А теперь нужно сделать проходку, показать себя, увидеть других. Кому-то нужно просто кивнуть и улыбнуться, с иным перемолвится фразами, лучше на французском и про красоту дам. В сторонке стояли незамужние девушки, которые ждали своего часа, нет минуты, чтобы хоть кто-то на них посмотрел. Ну а если найдется для условной Наташи Ростовой свой условный Андрей Болконский, разговоров у девиц после приема-бала будет еще на полгода, с обсуждением каждого шага, каждого взгляда.

Это был бал, но так не назывался уже по той причине, что император не особо жаловал бальные мероприятия. Так что назови бал приемом и все — танцуй, делай не все, что хочется, но многое.

— Господин обер-гофмаршал! — Николая Петровича Шереметева не я нашел, он меня сам выискал среди множества приглашенных. — Хотел вас поприветствовать. Ходили в свете слухи, что мы в некоей соре? Я так не считаю. Пожмем друг другу руку, чтобы все разочарованно выдохнули?

И я пожал, но насторожился. На воре и шапка горит. И тут я не дую на воду, не выискиваю проблемы, которые сами способны меня настигнуть. Так уж заведено, что именно на таких приемах и происходят бои тех самых пауков, которые в банке не могут найти места, ну или кусаются змеи. Есть гадюки, яд которых опасен, но привычен для наших мест, есть ужики, которые могут шипеть, но вызывают только умиление. Однако попадаются и экзотические змеи, яд которых опасен более всего.

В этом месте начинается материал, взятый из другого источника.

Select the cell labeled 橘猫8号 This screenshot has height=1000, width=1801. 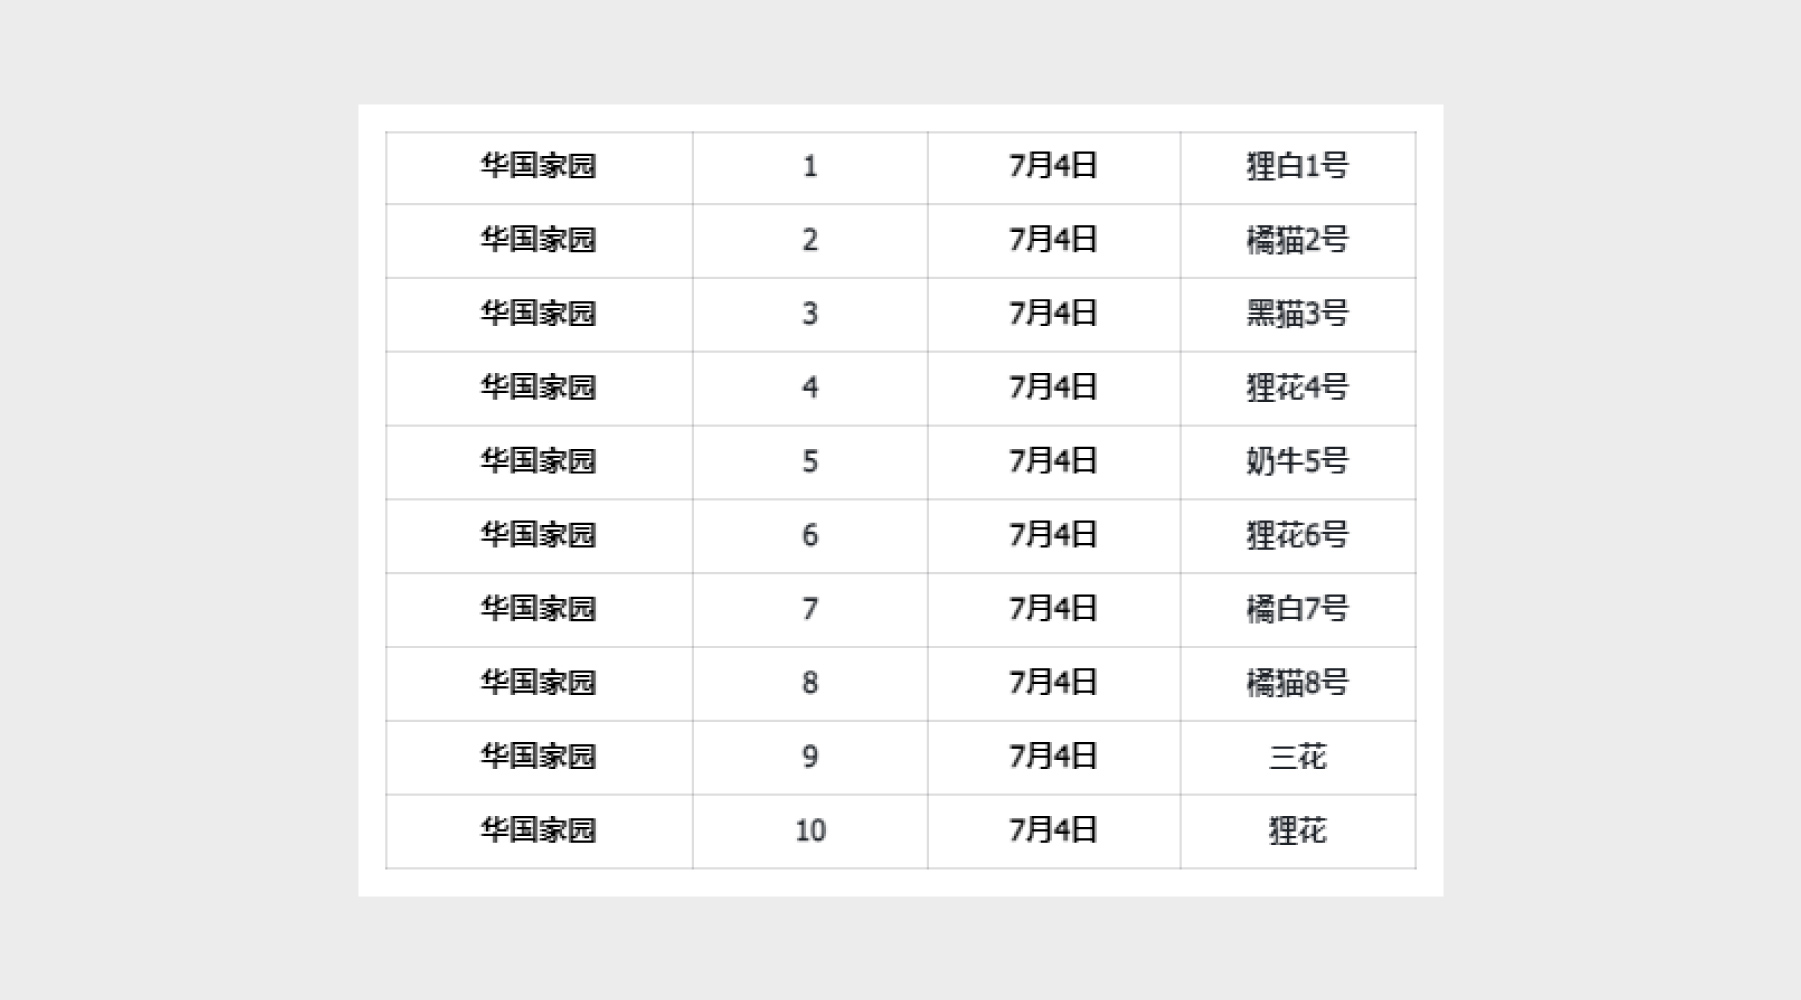pos(1297,683)
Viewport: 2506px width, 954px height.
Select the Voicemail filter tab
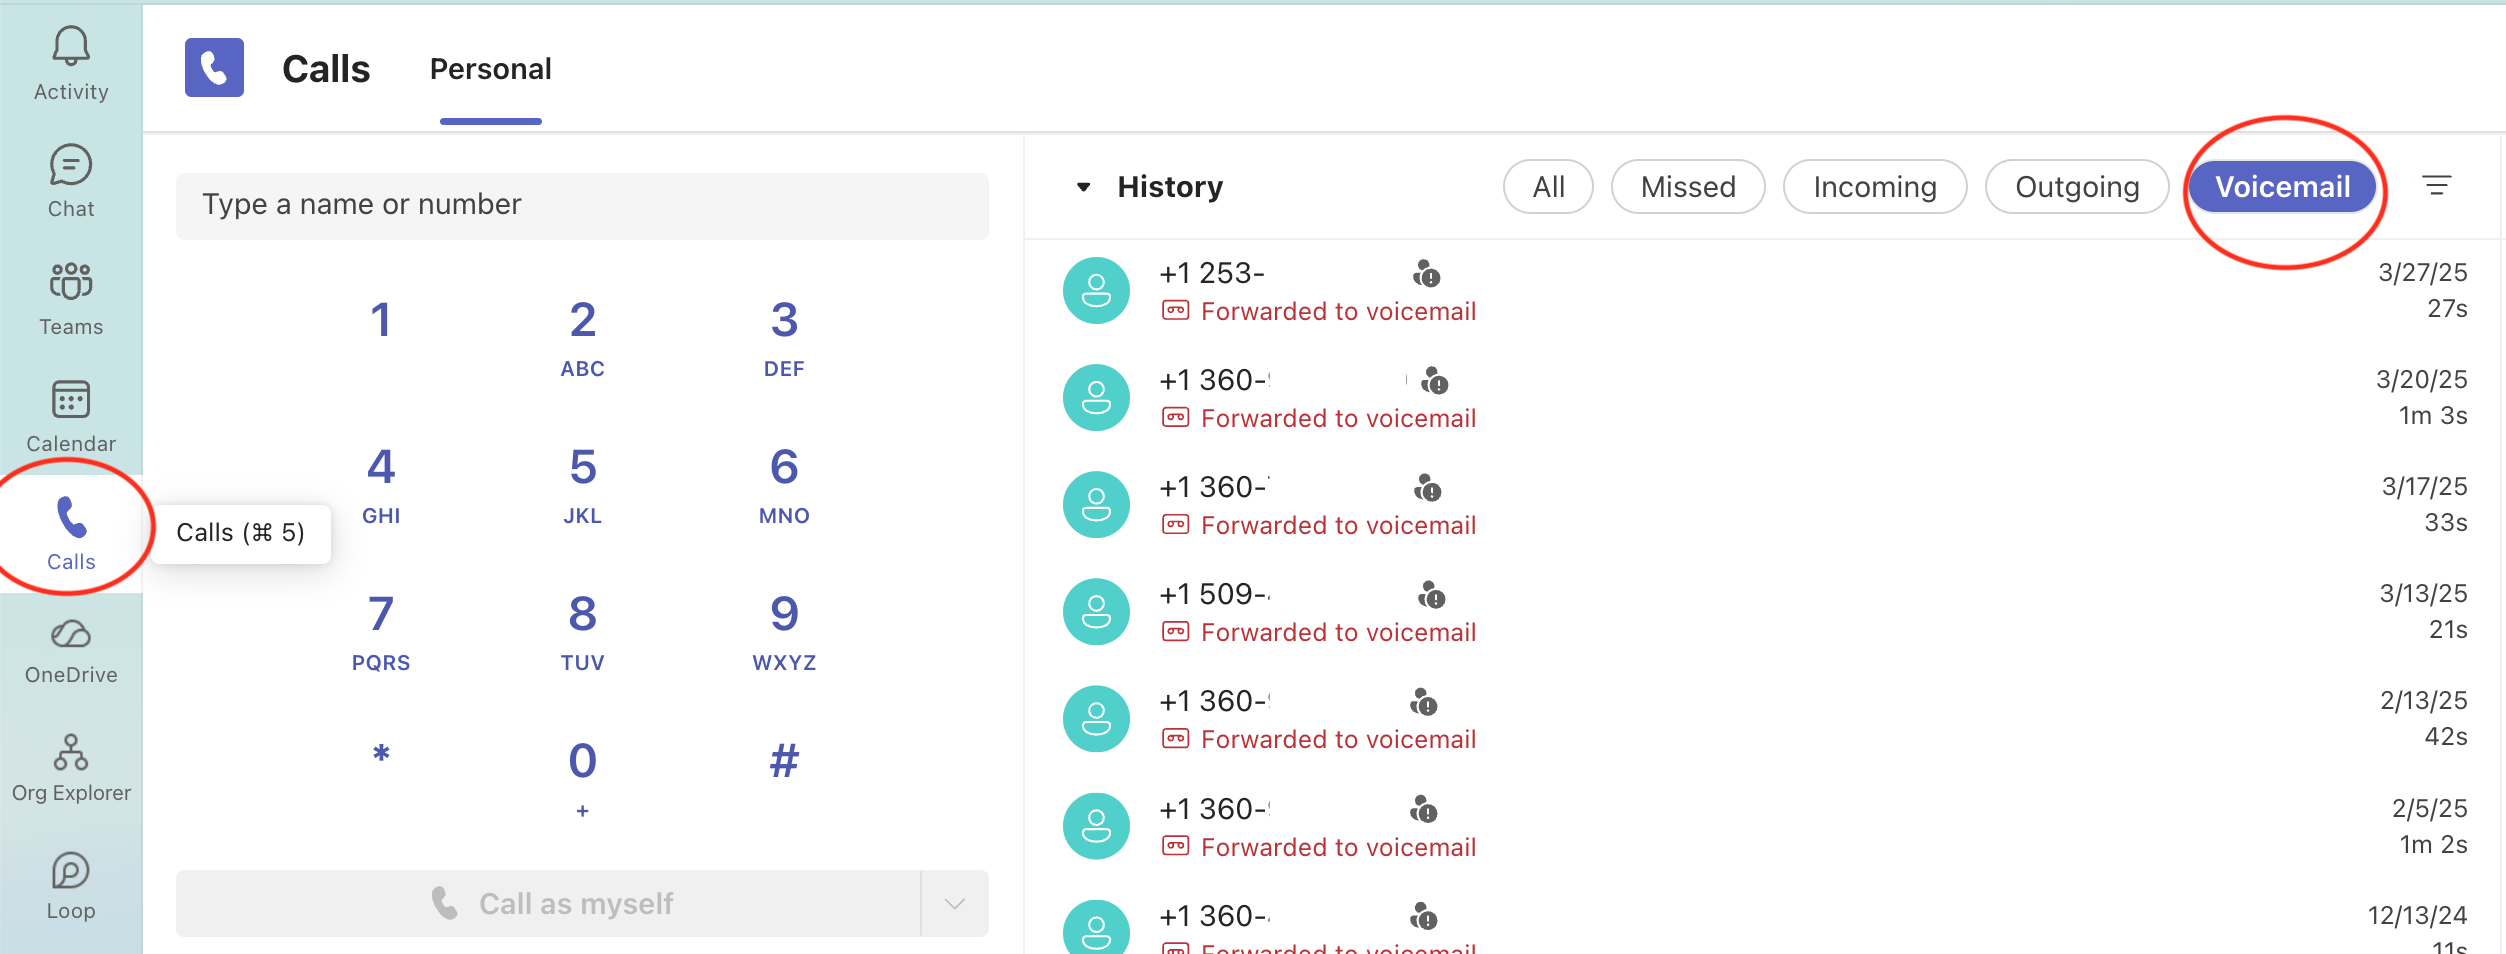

— Ты напряжен и уже дважды резко меня одергивал и оттаскивал в сторону. Что происходит? — спросила Катя, когда я в очередной раз изменил вектор нашего движения.

— Возможен скандал, душа моя. Обрати внимание на господина, который нынче подошел к третьей колоне от окна справа от нас, — сказал я, а Катя прикрылась веером и, словно заправская шпионка, невзначай, посмотрела в том направлении, куда я указал.

— И что он? — серьезным и решительным тоном спросила жена. — Это… Балашов? [Александр Дмитриевич Балашов в реальной истории был одним из ярых противников Сперанского, писал на него доносы, всячески вредил, вступил в сговор с иными недоброжелателями прототипа героя и смог выдворить Сперанского в ссылку]

— Он явно ищет встречи с нами, скорее со мной. Он же не из высшего света? Значит пришел сюда по протекции кого-то, — начал я озвучивать вводные, но Катя догадалась, к чему я веду.

— Вообще он нынче считается, как ты говоришь, перспективным в Сенате. Но ты его считаешь?.. Бретер? Тут? Ты дуешь на воду, уже везде видишь опасность. Я мало чего знаю о Балашове, но он просто тебя недолюбливает, есть за что, ведь ты, скорее всего, уже не раз показывал ему свою спину, когда опережал в росте чинов. Ты успешен, он же, если я правильно вспомнила, то занимается изучением законов. Видишь, как и ты, он законотворец, — любимая покачала в отрицании головой. — Нет, такой не будет вызывать тебя на дуэль… Хотя… Он точно дрался и не раз, ходили слухи о его скверном характере.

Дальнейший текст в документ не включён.